=== EXERCISE OBJECTIVE ===
Copy the records from the line with "Royal Attract 2023 (295, 543)" to the line with "Schedule a consultation (8, 243)", both ends included, and increase every coordinate in the answers by 45. Keep the requests in your copy unchanged, and leave out the pictures.
——
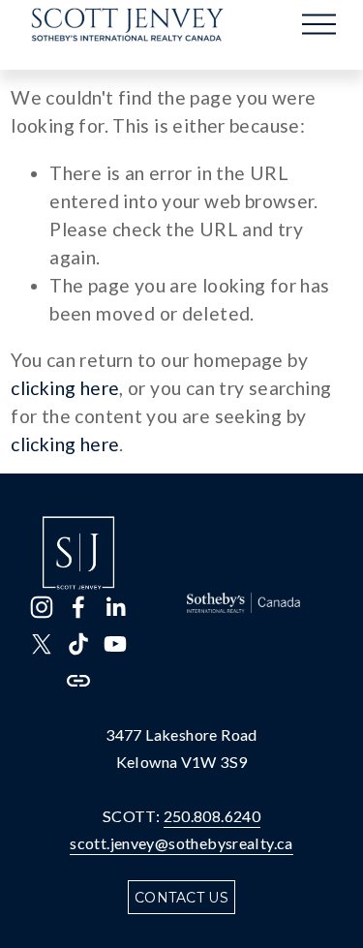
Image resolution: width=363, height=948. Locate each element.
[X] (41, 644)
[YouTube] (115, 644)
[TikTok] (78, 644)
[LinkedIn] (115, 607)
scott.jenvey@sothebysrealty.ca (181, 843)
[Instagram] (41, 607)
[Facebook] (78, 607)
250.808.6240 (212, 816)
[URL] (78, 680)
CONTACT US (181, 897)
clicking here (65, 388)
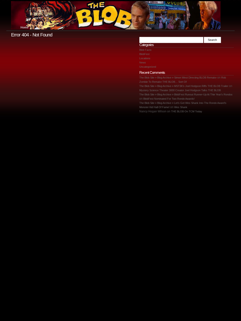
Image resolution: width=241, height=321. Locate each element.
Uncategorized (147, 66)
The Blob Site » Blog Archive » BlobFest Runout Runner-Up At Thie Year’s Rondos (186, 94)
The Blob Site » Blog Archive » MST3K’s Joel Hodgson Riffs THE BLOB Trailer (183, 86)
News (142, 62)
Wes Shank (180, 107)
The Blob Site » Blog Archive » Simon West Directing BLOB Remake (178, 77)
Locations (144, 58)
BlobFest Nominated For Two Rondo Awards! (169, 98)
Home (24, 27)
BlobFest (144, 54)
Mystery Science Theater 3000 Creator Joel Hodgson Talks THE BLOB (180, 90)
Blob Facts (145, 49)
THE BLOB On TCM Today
——
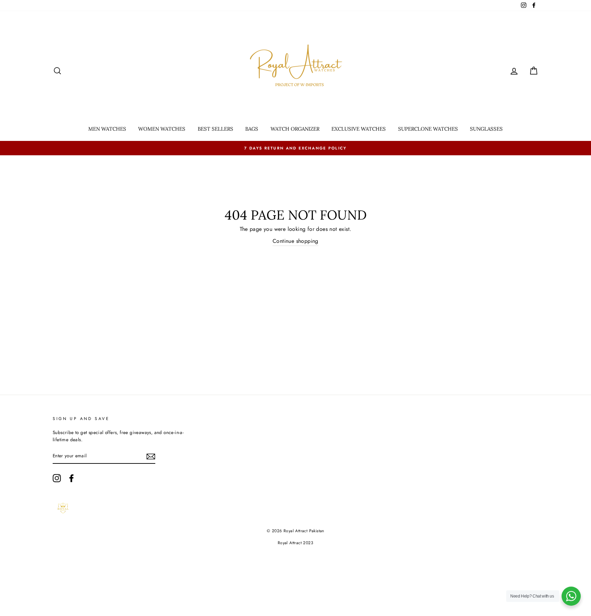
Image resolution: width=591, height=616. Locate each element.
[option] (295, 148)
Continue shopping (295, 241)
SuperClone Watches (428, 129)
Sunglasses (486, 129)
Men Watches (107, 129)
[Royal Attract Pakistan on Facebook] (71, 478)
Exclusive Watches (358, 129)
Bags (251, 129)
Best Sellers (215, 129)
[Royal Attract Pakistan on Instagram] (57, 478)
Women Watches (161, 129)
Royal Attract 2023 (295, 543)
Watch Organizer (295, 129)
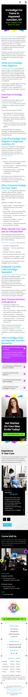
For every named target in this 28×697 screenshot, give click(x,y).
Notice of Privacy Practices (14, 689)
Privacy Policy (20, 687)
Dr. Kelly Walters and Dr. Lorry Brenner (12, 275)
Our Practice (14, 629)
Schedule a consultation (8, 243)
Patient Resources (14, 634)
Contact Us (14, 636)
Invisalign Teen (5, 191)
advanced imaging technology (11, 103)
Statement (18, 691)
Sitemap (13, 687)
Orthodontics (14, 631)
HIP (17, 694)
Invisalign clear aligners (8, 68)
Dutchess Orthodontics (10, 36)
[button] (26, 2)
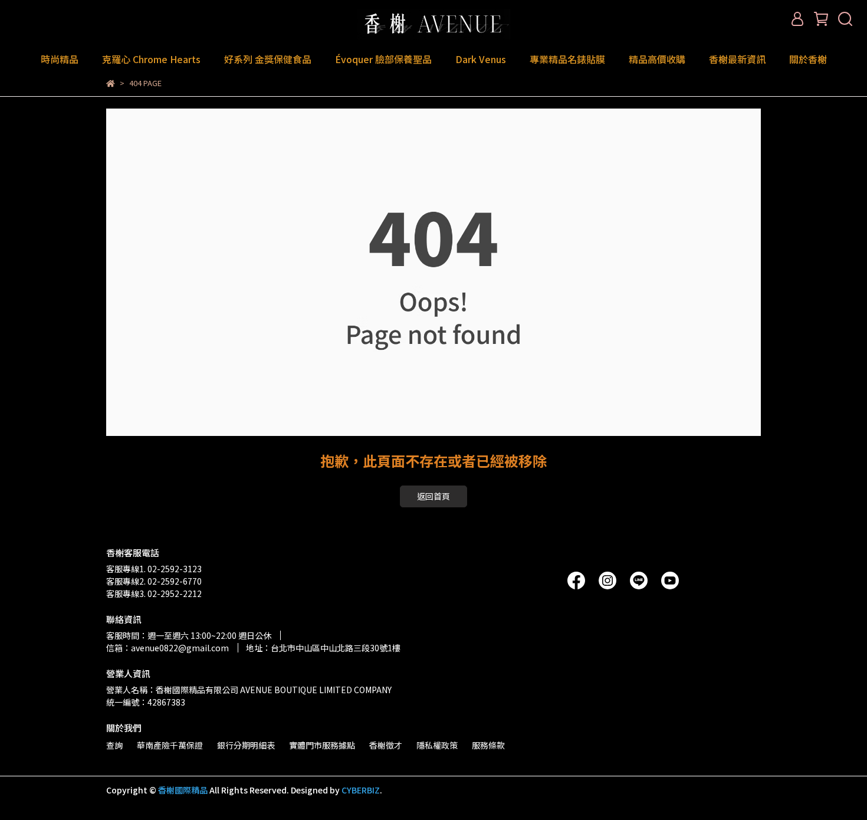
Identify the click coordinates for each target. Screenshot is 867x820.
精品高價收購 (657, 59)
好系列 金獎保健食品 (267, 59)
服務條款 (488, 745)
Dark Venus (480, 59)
——
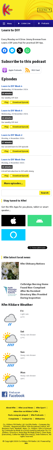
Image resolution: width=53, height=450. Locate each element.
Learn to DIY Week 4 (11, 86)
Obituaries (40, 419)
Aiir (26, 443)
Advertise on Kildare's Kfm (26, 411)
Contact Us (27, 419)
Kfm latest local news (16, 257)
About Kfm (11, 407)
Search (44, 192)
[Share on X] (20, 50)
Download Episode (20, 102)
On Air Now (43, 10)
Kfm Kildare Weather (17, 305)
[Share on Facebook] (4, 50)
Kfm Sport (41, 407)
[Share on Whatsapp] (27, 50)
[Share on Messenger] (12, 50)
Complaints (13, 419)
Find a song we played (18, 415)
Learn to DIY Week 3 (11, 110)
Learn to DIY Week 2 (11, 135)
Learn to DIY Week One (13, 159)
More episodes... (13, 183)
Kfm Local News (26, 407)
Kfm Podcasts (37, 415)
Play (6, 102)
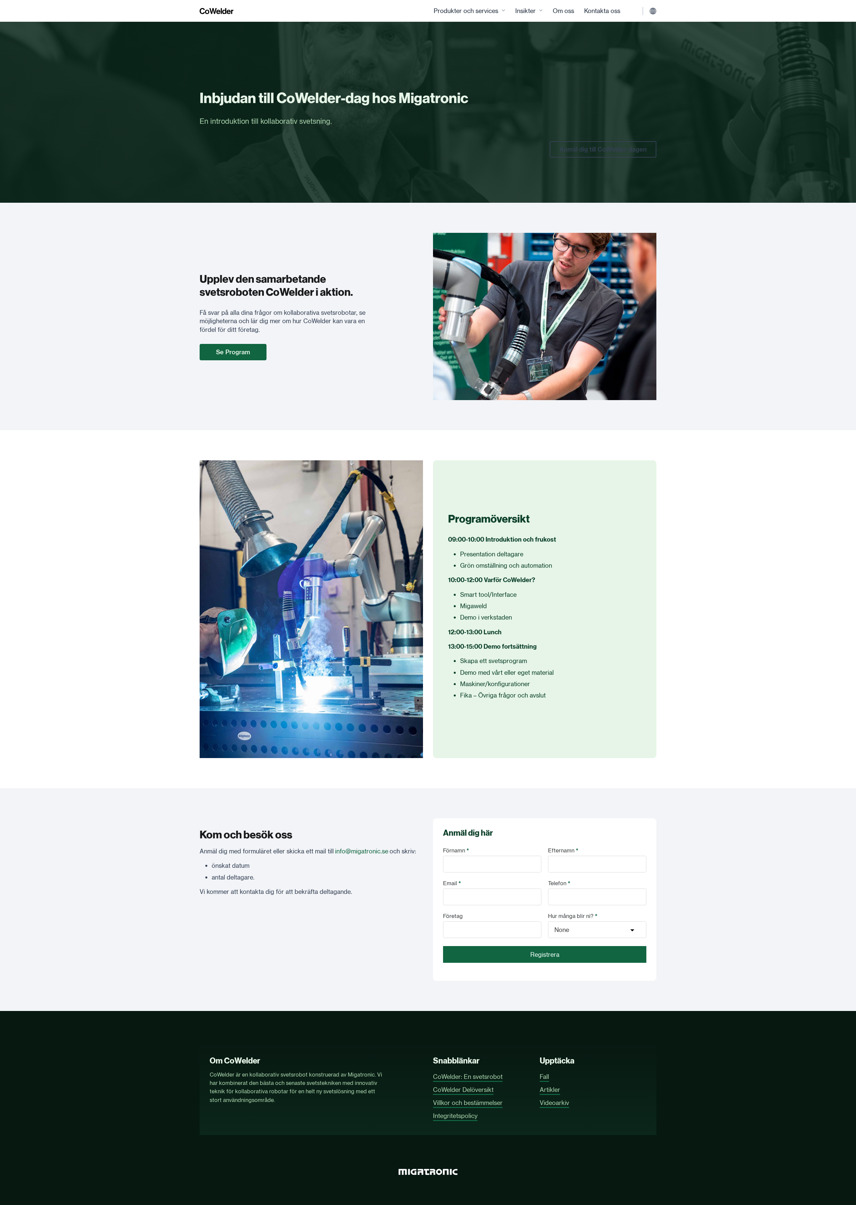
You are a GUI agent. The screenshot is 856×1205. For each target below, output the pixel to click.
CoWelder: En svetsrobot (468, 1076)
——
=== FULL SOLUTION ===
Royal Attract 2023 (340, 588)
Watch Organizer (340, 174)
For every named target in this 28×697 screenshot, give click(x,y).
Notice of Privacy Practices (59, 734)
Privacy Policy (65, 732)
Dr. Kelly Walters and Dr. Lorry Brenner (57, 320)
Our Practice (59, 674)
Schedule a consultation (53, 288)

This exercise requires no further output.